- **Texte source**
Photo : T. Guinhut.
Quintessence du Japon :
du Dit du Genji aux Notes de chevet,
en passant par les poèmes d’hier et d’aujourd’hui
& par les Contes d’Isée et de risée.
Murasaki Shikibu : Le Dit du Genji, illustré par la peinture japonaise traditionnelle,
traduit du japonais par René Sieffert, trois volumes sous coffret,
Diane de Selliers, La petite collection, 2008, 1312 p, 155 €.
À la cour du Prince Genji, Gallimard, 2023, 208 p, 35 €.
Sei Shônagon : Notes de chevet. Illustrées par Hokusai,
traduit du japonais par André Beaujard,
Citadelles et Mazenod, 2020, 416 p, 79 €.
Jacqueline Pigeot : L’Âge d’or de la prose féminine au Japon,
Les Belles Lettres, 2017, 176 p, 27 €.
Kokin Waka Shü : Recueil de poèmes japonais hier et d’aujourd’hui,
traduit du japonais par Michel Vieillard-Baron, Les Belles Lettres, 2022, 520 p, 25 €.
Contes d’Ise, Contes de risée. Une parodie japonaise,
Les Belles Lettres, 2018, 528 p, 25,50 €.
Feuilles d’or tombées du temps, et cependant toujours intensément colorées, ce sont le premier roman psychologique au monde, les inaugurales notes de chevet, la première autobiographie, soit un trio de dames auteures, là où le X° et le XI° siècle japonais sont étonnamment fructueux et brillants. Voici peut-être la quintessence du Japon, sans oublier une contemporaine anthologie de poésie, et des contes, qui ont été repris sur le mode parodique au XVII° siècle. Tout ceci pour ravir la langue et les yeux du lecteur, qui se sent ainsi plus japonais que l’on aurait pu le croire...

- **Données fournies**
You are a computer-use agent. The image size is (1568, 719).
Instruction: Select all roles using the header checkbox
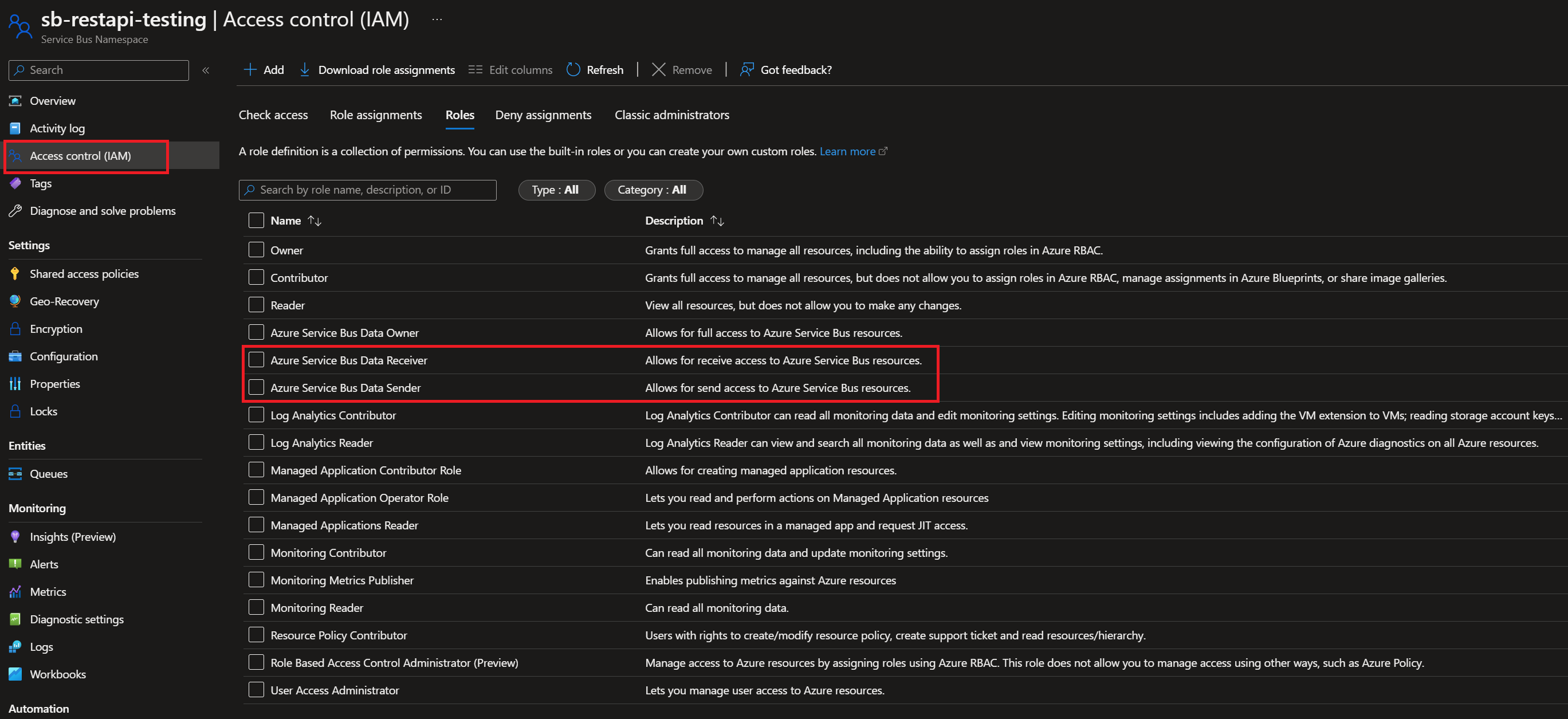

- **Consigne écrite 1**
Indiquez si chacune de ces affirmations concorde avec le texte source, par oui ou non, en citant mot pour mot le passage qui tranche : (a) Le Dit du Genji traduit par René Sieffert paraît en trois volumes sous coffret. (b) Les Notes de chevet sont illustrées par Hiroshige. (c) Les contes ont été repris sur le mode parodique au XVIII° siècle.
- **Consigne écrite 2**
Écrivez la suite du texte source sur la littérature japonaise ancienne, à partir de sa dernière phrase.
Le listing n'est d'aucune utilité ici.

- **Réponse écrite 1**
(a) Oui : « trois volumes sous coffret ».
(b) Non : « Illustrées par Hokusai ».
(c) Non : « qui ont été repris sur le mode parodique au XVII° siècle ».

- **Réponse écrite 2**
Bien avant la rigueur classique de La Princesse de Clèves, écrit par Madame de Lafayette en 1674, le premier roman psychologique du monde fut composé par Murasaki Shikibu. Née aux environs de 973, elle écrivit patiemment Le Dit du Genji entre 1005 et 1013, pendant qu’elle était préceptrice au service de l’impératrice Fujiwara Akiko, qui fut son éditrice. Qui était-elle vraiment, puisque le nom sous lequel on la désigne se révèle être un surnom, celui de la jeune Murasaki, l’amour absolu du Prince Genji ? Sans nul doute un génie d’une finesse et d’une opiniâtreté incomparables…
Quant au Genji, surnommé « Le Radieux », il est celui qui vit des tourments amoureux et politiques nombreux parmi la cour impériale de Heian, l’actuelle Kyôto. Fils secondaire de l’Empereur et cependant aimé, il ne peut être que « Prince sujet ». Ses amours lui permettent d’explorer les secrets de l’univers féminin, non par avare esprit de conquête, mais dans une perspective autant morale qu’esthétique. Aussi raffiné que cultivé, le Genji façonne sa femme idéale en élevant une toute jeune fille, avec qui former un modèle d’amour profond que seule la mort saura briser. De multiples intrigues annexes et parallèles s’insinuent, dont la quête sentimentale de Kaoru, le fils du Prince Genji, alors que la vie tumultueuse de ce dernier traverse souffrance, exil et solitude, pour atteindre la reconquête du pouvoir, quoique la tristesse attende au bout du chemin. Des épisodes sont restés célèbres, comme ce moment où un chat jaillit de derrière les stores, révélant un instant la beauté de la « Princesse troisième », épouse du Genji, aux yeux stupéfaits du « Capitaine des Gardes des Portes », à l’occasion du livre XXXIV.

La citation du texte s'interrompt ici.